Don’t Back Off Now, Mac!


http://www.washingtonpost.com/wp-dyn/content/article/2009/08/29/AR2009082902434.html

'89 Thesis A Different Side of McDonnell

Va. GOP Candidate Wrote on Women, Marriage and Gays

By Amy Gardner

Washington Post Staff Writer
Sunday, August 30, 2009

At age 34, two years before his first election and two decades before he would run for governor of Virginia, Robert F. McDonnell submitted a master's thesis to the evangelical school he was attending in Virginia Beach in which he described working women and feminists as "detrimental" to the family. He said government policy should favor married couples over "cohabitators, homosexuals or fornicators." He described as "illogical" a 1972 Supreme Court decision legalizing the use of contraception by unmarried couples. . .

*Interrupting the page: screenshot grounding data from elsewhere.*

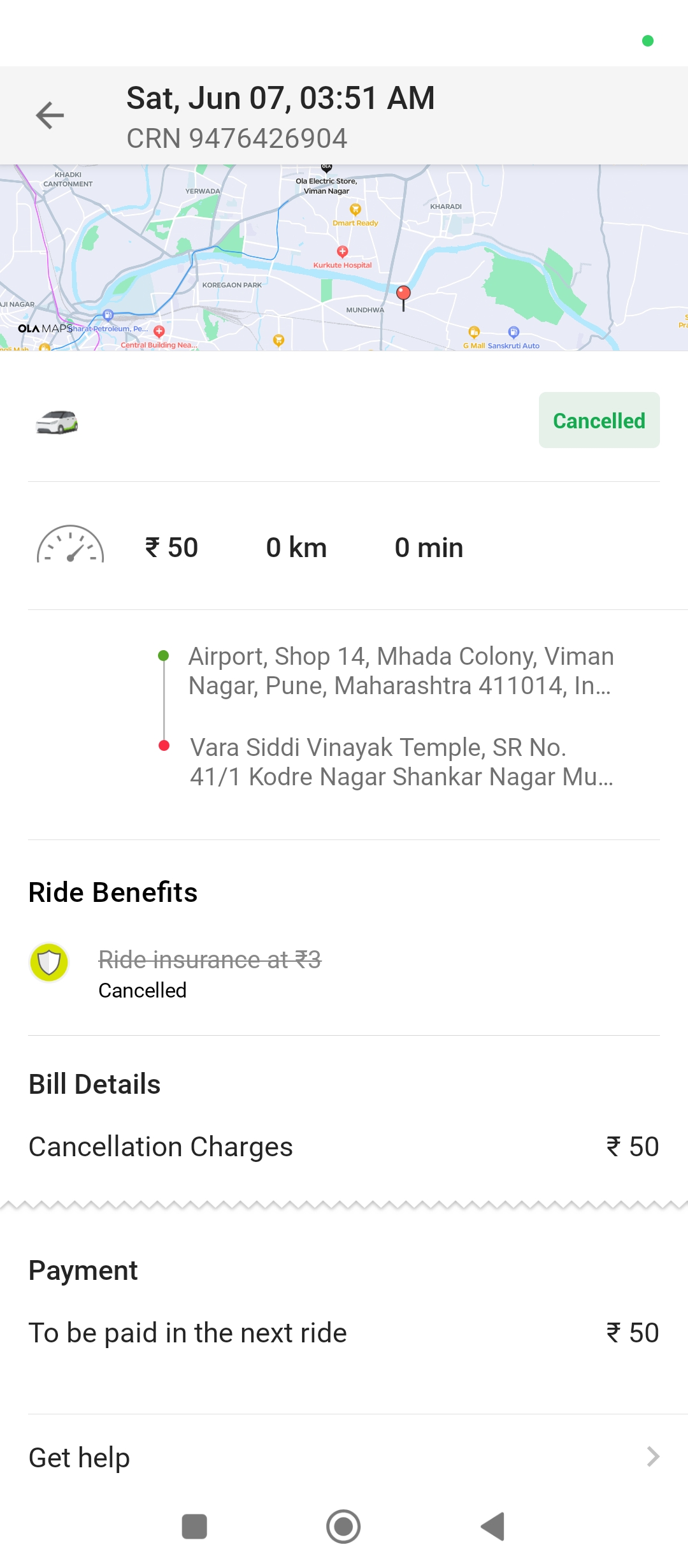Open Get help chevron arrow
This screenshot has height=1568, width=688.
(652, 1456)
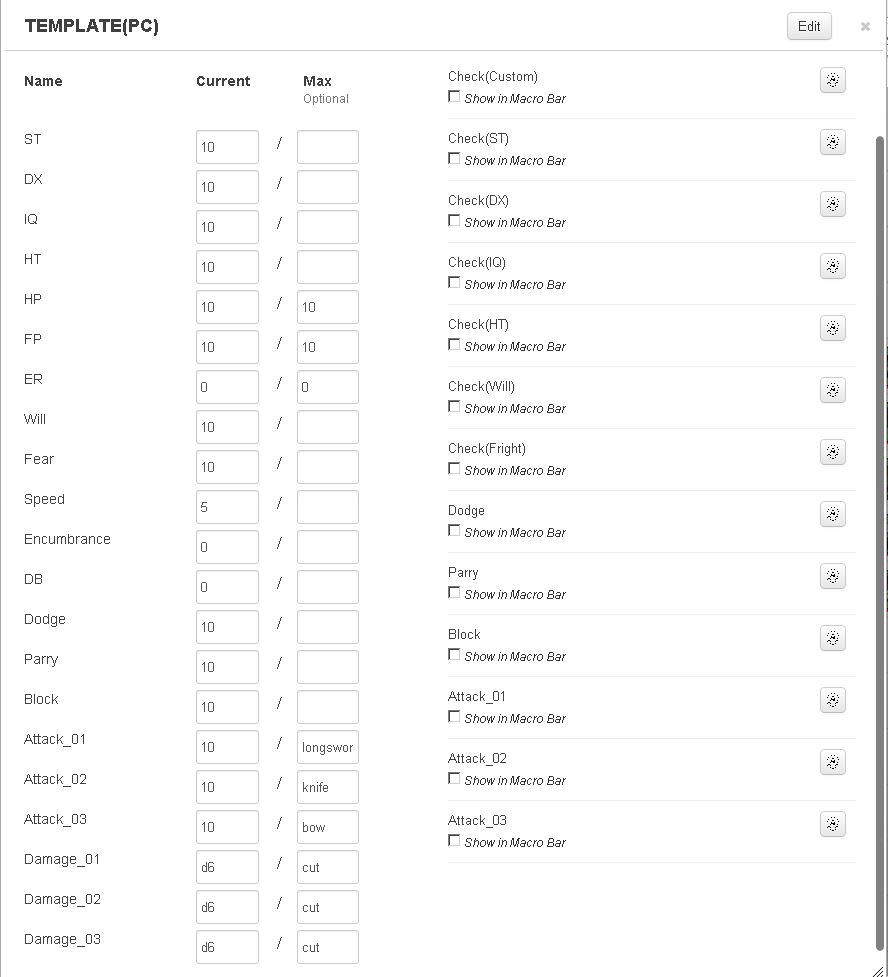888x977 pixels.
Task: Roll the Attack_01 ability icon
Action: coord(832,701)
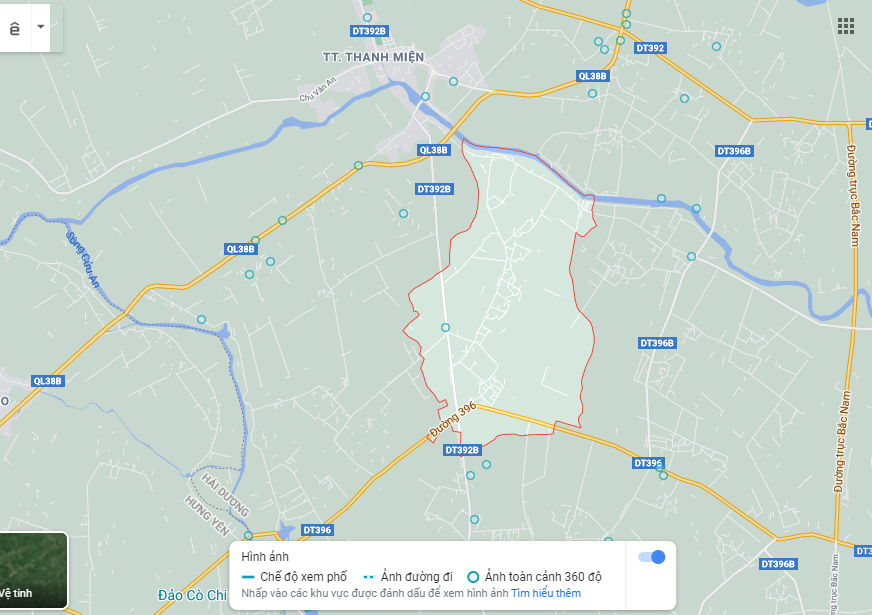Screen dimensions: 872x615
Task: Click the DT392 road shield top right
Action: 650,48
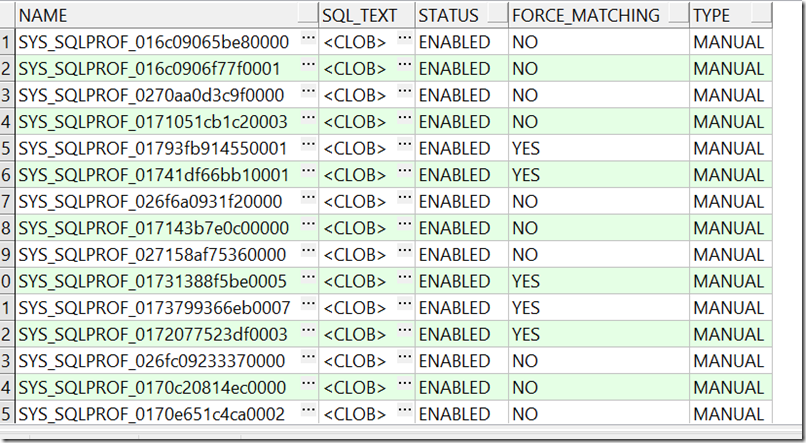Select the MANUAL type cell of SYS_SQLPROF_017143b7e0c00000
Screen dimensions: 806x443
(730, 228)
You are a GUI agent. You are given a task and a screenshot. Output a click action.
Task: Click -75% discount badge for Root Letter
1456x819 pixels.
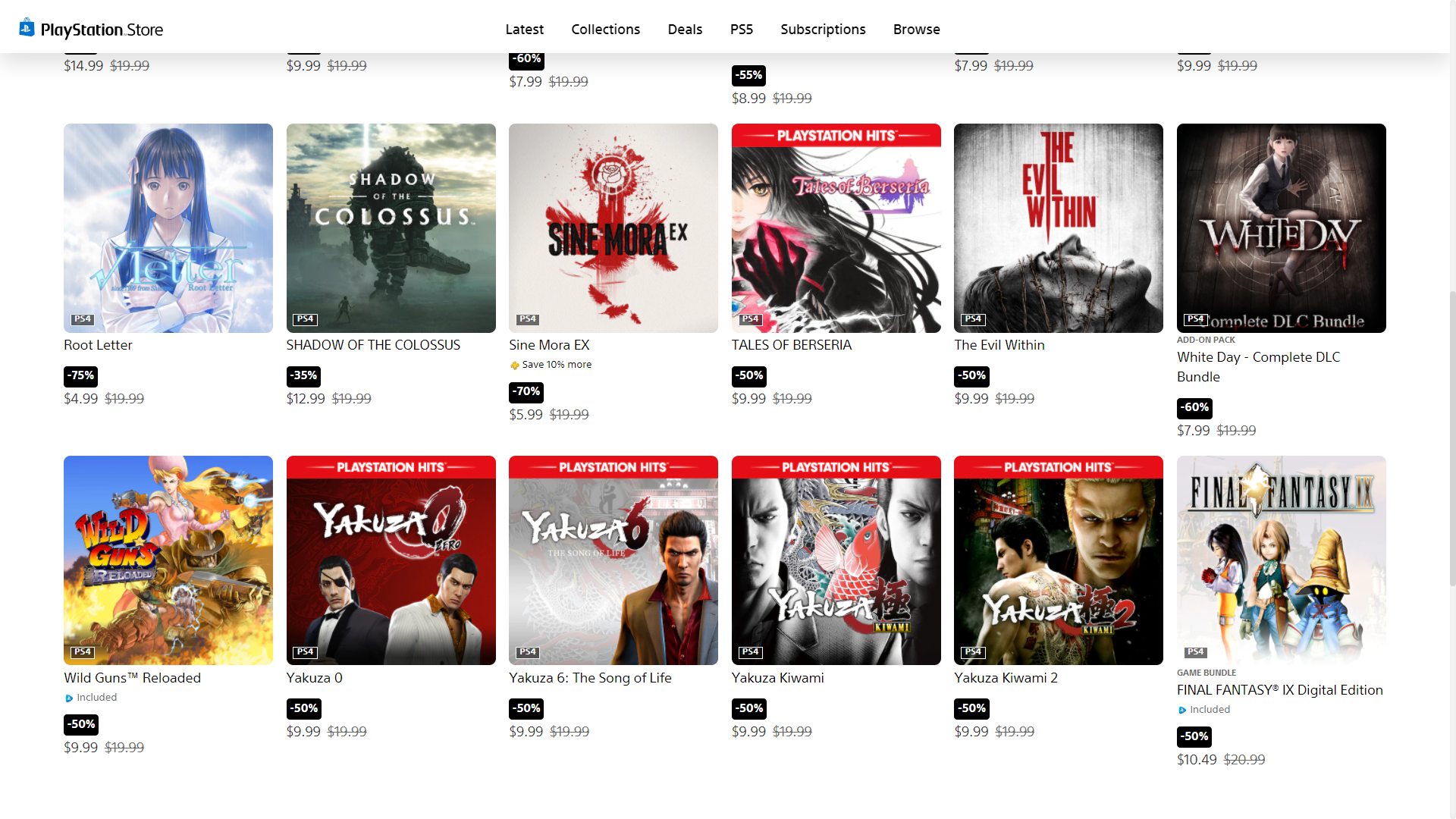click(x=80, y=375)

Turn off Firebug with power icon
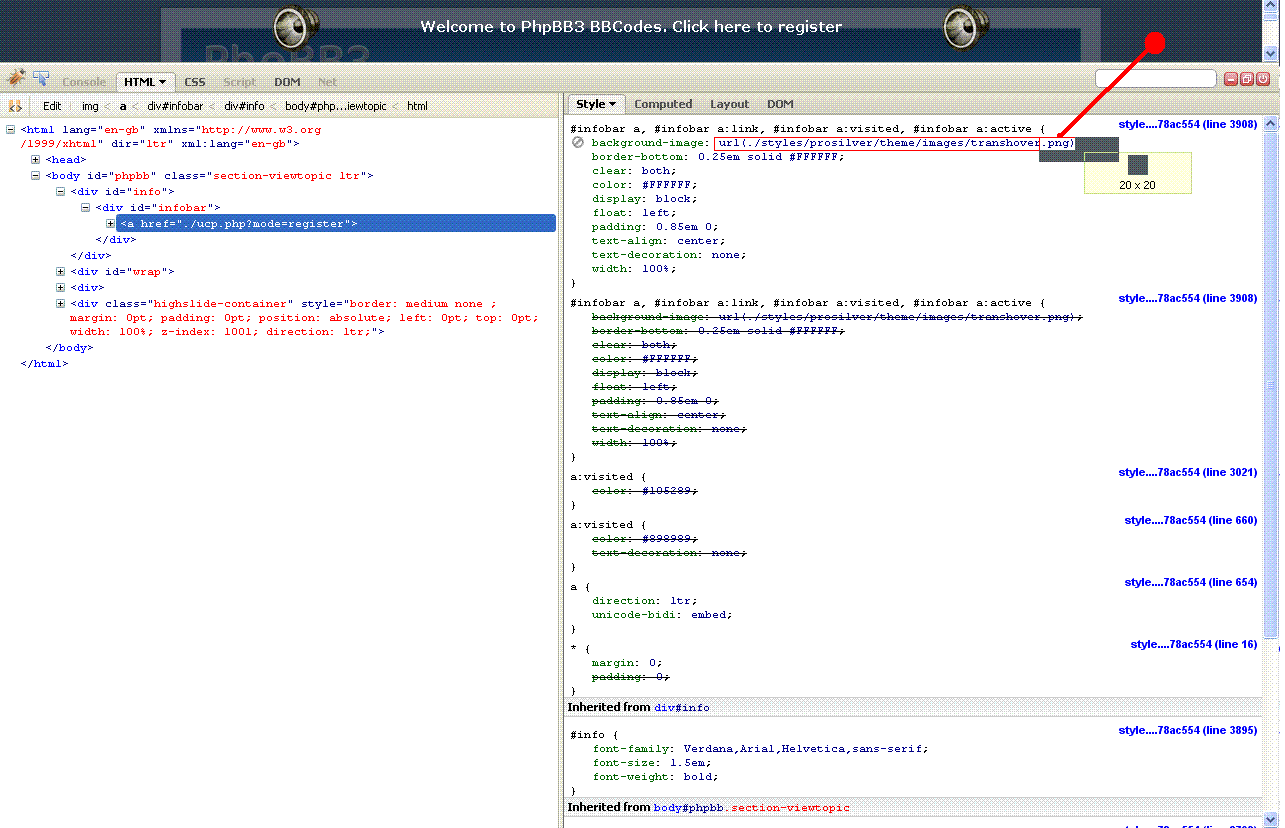(x=1263, y=79)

During his 14 years in the General Assembly, McDonnell pursued at least 10 of the policy goals he laid out in that research paper, including abortion restrictions, covenant marriage, school vouchers and tax policies to favor his view of the traditional family. In 2001, he voted against a resolution in support of ending wage discrimination between men and women.

Kent comments:

Once several years ago near election day, a group sent me a mailer attacking a candidate for the U.S. Senate.  It listed all the ‘horrible’ things this candidate had done.  I thought to myself, “If he has only done half these things, I will make a point to vote for this guy!”  And I did just that.

I was about to make plans to slip across the border into Virginia to vote for old “Mac” (such things seem to be easy to do these days) until I noticed that the story went on to quote him as saying:

"Virginians will judge me on my 18-year record as a legislator and Attorney General and the specific plans I have laid out for our future -- not on a decades-old academic paper I wrote as a student during the Reagan era and haven't thought about in years."

Hey, Mac – what was wrong with what you said in your master’s thesis?  While I would prefer that ‘governmental policy’ be so minimal that it barely matters in everyday life, IF we are going to have such things, what was so wrong with your original ideas?

Feminists are definitely detrimental (I don’t need any quotes around that word) to the family.  Sometimes both parents working can be detrimental to the well-being of children.  (One of the reasons both parents sometimes feel the need to work outside the home is the high cost of intrusive government!)

If government policy is going to ‘favor’ someone, why not married couples?  Married couples are good – definitely better than homosexuals and fornicators.

And that Supreme Court decision from ‘72 about abortion – a reading of the key parts makes ‘illogical’ sound like a very mild way to describe it.

Someday, somewhere, a candidate will say these kinds of things and not back down when the leftist press attacks.  Instead, that candidate will say, “Oh yeah?  You haven’t heard the half of it yet.”  Perhaps (ha!) that candidate will not be elected.  But such a candidate will give voters a very clear choice.  And for the very little it is worth, that candidate will receive my undying admiration.